■ WHAT THE TASK REQUIRES: Select every line below containing the word "next".

■ DATA:
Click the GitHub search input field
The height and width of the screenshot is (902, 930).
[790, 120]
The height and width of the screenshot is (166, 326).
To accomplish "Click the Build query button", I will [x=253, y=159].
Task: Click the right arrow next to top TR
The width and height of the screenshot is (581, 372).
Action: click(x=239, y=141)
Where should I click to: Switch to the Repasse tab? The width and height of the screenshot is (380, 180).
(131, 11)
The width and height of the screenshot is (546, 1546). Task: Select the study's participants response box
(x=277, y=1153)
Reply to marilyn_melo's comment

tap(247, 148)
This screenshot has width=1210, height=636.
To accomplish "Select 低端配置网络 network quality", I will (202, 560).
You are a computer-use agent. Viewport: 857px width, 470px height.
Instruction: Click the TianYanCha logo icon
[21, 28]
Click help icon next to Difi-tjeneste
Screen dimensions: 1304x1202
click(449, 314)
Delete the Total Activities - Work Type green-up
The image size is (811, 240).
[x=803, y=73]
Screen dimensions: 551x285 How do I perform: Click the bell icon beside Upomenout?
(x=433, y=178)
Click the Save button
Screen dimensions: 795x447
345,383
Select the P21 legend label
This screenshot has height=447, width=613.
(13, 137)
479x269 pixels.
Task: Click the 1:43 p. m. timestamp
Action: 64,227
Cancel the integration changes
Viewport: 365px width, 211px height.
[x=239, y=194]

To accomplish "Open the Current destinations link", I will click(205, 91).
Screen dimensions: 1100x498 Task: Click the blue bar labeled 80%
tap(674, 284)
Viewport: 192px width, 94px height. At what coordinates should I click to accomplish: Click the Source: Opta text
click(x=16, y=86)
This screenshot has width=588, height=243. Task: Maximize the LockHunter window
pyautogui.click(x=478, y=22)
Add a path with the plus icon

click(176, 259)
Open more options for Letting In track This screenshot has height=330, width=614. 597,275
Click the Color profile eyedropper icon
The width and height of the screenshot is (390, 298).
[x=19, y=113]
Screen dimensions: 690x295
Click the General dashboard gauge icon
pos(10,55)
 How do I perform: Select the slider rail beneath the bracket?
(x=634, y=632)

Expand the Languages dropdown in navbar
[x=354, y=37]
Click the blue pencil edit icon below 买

■ YOUR RESPONSE:
Task: Click the right arrow next to top TR
Click help icon next to Difi-tjeneste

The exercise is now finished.